Meaning and Significance of Earth Day


On the Vernal Equinox each year people around the world plant trees, commute to work by bicycle and pick up trash in their neighborhoods to observe Earth Day, an event created to shine a spotlight on environmental concerns.


This image, known as the “Earth Flag”, was created as a symbol of Earth Day by John McConnell, who founded the movement.

The first Earth Day was organized by John McConnell, a staunch environmentalist and frequent presence at the UN, in 1969 as a way to bring environmental protection onto the world stage..

Organizers expect more than a billion people in 192 countries to take part in the 2013 celebrations.

Earth Day helped build political support for environmental issues

Anger about the environment had been growing since scientist and writer Rachel Carson published ‘Silent Spring’ in 1962. The best-selling book documented the increased use of pesticides and chemicals after World War II, and the effects of pollution on animals and human health.

While the first Earth Day was open to anyone who wished to participate, some of the most enthusiastic Earth Day observers were in schools and universities around the country.



Marchers mark the 40th anniversary of Earth Day at the National Mall in 2010.

How you can participate

Living an environmentally conscious lifestyle may seem like a daunting task, but there are simple actions you can take on Earth Day and beyond to become more Earth-friendly.
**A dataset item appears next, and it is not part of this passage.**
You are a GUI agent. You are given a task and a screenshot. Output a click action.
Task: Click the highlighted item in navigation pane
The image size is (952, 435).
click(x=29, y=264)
  • Carry a reusable water bottle | According to the Dopper Foundation, 6,000 single-use plastic water bottles are thrown away every four seconds in the U.S., and only roughly 20 percent are recycled. Carrying a personal water bottle that you can fill up with tap water can cut down on waste and save you money.
  • Unplug electronics after you’re done with them | Many of your electronics and appliances, like microwaves, televisions and cell phone chargers draw power from the plug even when you are not using them. According to the Stanford University School of Earth Sciences, you can cut down on this so-called “vampire power” by simply unplugging devices when they are not in use, or buying a smart power strip that will do this for you.
  • Replace old incandescent light bulbs with energy-saving compact fluorescents | The EPA’s ENERGY STAR program, which identifies power-saving products in the marketplace, says that replacing just one incandescent light bulb with a compact fluorescent will save $40 in energy costs over the lifetime of the bulb. Compact fluorescents use about 75 percent less energy, produce 75 percent less heat and last at least six times as long as standard bulbs.
  • Bike to school or work | According to, for every one mile on a bike instead of in a car, you can save one pound of CO2.
  • Plant a tree | Planting a tree can help lessen pollution and provide shade to help reduce urban “heat islands” that are harmful to human health. Over the course of a year, a single tree can absorb about 48 pounds of carbon, making them some of the cheapest and most effective means of reducing CO2, according to the Arbor Environmental Alliance.